3. If the key is there in txns file but not there in dups file then I want it from the txns file.

 

Thansk for your time.

 

Neal.

1 ACCEPTED SOLUTION

Accepted Solutions
Quentin
Super User

I'd look into the UPDATE statement rather than merge, e.g.:

 

data trans;
  input id x;
cards; 
1 0
2 0
4 0
;
run;

data master;
  input id x;
cards; 
2 1
3 1
4 1
;
run;

data want;
  update master trans;
  by id;

  put (id x)(=);
run;

 

Returns:

165  data want;
166    update master trans;
167    by id;
168
169    put (id x)(=);
170  run;

id=1 x=0
id=2 x=0
id=3 x=1
id=4 x=0
NOTE: There were 3 observations read from the data set WORK.MASTER.
NOTE: There were 3 observations read from the data set WORK.TRANS.
NOTE: The data set WORK.WANT has 4 observations and 2 variables.

 

BASUG is hosting free webinars Next up: Jane Eslinger presenting PROC REPORT and the ODS EXCEL destination on Mar 27 at noon ET. Register now at the Boston Area SAS Users Group event page: https://www.basug.org/events.

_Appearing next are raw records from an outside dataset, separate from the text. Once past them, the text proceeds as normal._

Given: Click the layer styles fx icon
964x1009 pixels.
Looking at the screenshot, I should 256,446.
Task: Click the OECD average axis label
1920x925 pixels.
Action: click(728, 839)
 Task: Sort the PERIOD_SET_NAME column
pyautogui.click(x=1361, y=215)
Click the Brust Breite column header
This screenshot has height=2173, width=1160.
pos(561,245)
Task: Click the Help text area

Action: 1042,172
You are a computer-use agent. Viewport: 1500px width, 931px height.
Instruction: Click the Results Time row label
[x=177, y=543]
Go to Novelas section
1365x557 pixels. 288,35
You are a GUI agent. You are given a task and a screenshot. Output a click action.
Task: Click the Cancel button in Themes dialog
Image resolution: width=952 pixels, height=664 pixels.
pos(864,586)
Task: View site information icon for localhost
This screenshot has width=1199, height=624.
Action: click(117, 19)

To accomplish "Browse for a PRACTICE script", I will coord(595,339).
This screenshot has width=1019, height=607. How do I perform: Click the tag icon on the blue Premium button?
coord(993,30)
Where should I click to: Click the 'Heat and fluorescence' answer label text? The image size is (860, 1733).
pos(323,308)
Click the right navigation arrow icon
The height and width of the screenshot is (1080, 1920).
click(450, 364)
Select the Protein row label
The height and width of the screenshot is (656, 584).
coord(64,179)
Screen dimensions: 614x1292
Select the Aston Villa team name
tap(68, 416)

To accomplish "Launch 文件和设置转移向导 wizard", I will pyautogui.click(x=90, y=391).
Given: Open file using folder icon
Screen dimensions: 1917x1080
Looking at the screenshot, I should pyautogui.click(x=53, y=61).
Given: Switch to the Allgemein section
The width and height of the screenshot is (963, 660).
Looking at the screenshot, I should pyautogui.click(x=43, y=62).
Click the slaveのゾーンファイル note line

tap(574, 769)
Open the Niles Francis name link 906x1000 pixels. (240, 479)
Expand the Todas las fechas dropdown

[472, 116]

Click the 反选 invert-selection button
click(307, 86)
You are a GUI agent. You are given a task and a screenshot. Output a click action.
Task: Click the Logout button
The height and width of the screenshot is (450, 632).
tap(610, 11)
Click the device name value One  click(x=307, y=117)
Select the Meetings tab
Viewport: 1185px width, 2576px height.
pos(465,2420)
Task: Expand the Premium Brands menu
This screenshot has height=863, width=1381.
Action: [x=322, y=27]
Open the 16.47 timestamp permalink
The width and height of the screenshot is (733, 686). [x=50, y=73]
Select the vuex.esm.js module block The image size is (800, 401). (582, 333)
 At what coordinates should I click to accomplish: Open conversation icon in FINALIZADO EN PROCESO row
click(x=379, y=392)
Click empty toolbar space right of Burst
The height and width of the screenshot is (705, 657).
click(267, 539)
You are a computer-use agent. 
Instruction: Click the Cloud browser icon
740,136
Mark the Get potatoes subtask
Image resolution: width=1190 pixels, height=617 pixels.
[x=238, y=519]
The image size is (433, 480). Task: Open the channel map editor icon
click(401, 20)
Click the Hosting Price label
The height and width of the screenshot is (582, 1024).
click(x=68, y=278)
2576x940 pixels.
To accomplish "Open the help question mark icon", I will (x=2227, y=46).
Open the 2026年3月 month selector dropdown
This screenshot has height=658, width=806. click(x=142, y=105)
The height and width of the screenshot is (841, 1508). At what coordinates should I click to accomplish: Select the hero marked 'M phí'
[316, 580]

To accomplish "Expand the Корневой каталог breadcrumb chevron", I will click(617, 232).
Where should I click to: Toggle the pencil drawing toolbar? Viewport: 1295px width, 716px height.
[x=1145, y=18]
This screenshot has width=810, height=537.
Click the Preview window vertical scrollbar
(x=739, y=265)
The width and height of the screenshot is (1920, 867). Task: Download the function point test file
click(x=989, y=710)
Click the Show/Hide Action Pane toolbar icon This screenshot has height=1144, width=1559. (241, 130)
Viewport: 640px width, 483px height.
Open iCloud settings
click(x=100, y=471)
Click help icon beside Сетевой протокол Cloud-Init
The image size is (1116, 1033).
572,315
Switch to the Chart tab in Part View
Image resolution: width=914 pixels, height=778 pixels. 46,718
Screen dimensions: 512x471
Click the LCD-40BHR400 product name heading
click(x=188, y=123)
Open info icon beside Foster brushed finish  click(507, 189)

View solution in original post

9 REPLIES 9
Quentin
Super User

Merge is typically used to merge two datasets "horizontally", i.e. adding variables.

 

From your description, it sounds like you may have the same variables in both datasets, is that right?  And your goal is to find the KEY values that are in dupsfile but not in txnsfile, and add those records to txnsfile ("vertically"), is that right?

 

It would be easier to help you if you made added code to make a small sample (~5 records) of txnsfile and dupsfile, and show the output you want.

BASUG is hosting free webinars Next up: Jane Eslinger presenting PROC REPORT and the ODS EXCEL destination on Mar 27 at noon ET. Register now at the Boston Area SAS Users Group event page: https://www.basug.org/events.
LinusH
Tourmaline | Level 20

If I recall right, the values from the first data set in the merge statement overrides any other values.

So by ordering the merge statement will probably be sufficient. I don't think that the IN= applies to the described logic.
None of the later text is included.